WORK INSTRUCTIONS: In the material below, find the line with "You are a GUI" and the line with "Screen dimensions: 305x161". Output exactly those two lines and all lines between them, leaving out pictures.
[Opening GIVEN DATA section]
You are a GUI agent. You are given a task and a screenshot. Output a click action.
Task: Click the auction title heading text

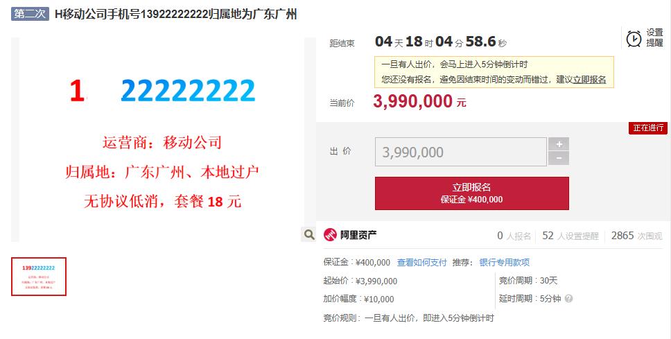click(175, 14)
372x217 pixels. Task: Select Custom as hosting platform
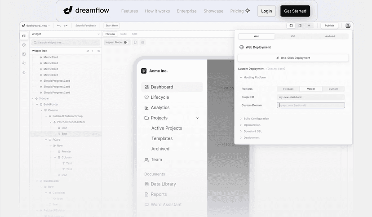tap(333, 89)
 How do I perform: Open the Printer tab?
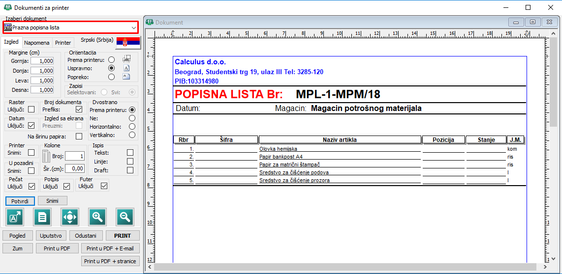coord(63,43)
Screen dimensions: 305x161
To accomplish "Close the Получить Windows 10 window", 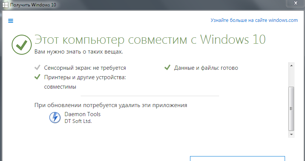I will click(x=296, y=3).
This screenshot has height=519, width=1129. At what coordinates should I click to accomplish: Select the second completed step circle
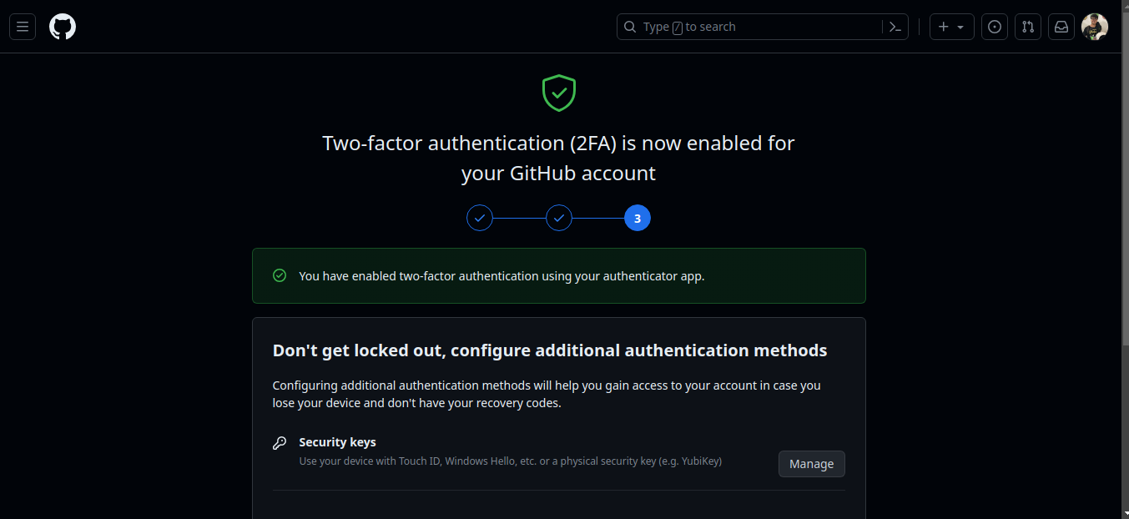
[Closing GIVEN DATA section]
[Opening GIVEN DATA section]
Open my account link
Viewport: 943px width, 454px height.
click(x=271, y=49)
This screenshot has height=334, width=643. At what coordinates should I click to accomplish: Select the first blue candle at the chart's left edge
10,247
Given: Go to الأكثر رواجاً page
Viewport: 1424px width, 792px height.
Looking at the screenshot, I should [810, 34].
[Closing GIVEN DATA section]
WRITTEN ANSWER:
You are a GUI agent. You are given a task and a screenshot. Output a click action.
Task: Click the auction title heading text

click(175, 14)
372x217 pixels. Task: Select Custom as hosting platform
tap(333, 89)
 How do I perform: Open the Printer tab?
coord(63,43)
Screen dimensions: 305x161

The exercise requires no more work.